▶ _AIM_
Return every one of the lines below without changing anything in them.

Entries on locating words and elements
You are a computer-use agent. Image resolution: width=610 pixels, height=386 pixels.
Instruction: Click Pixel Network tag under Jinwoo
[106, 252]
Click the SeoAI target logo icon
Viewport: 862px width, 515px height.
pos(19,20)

▶ _THE RESULT_
You are a computer-use agent. Image resolution: width=610 pixels, height=386 pixels.
Instruction: Click Pixel Network tag under Jinwoo
[106, 252]
Click the SeoAI target logo icon
Viewport: 862px width, 515px height.
pos(19,20)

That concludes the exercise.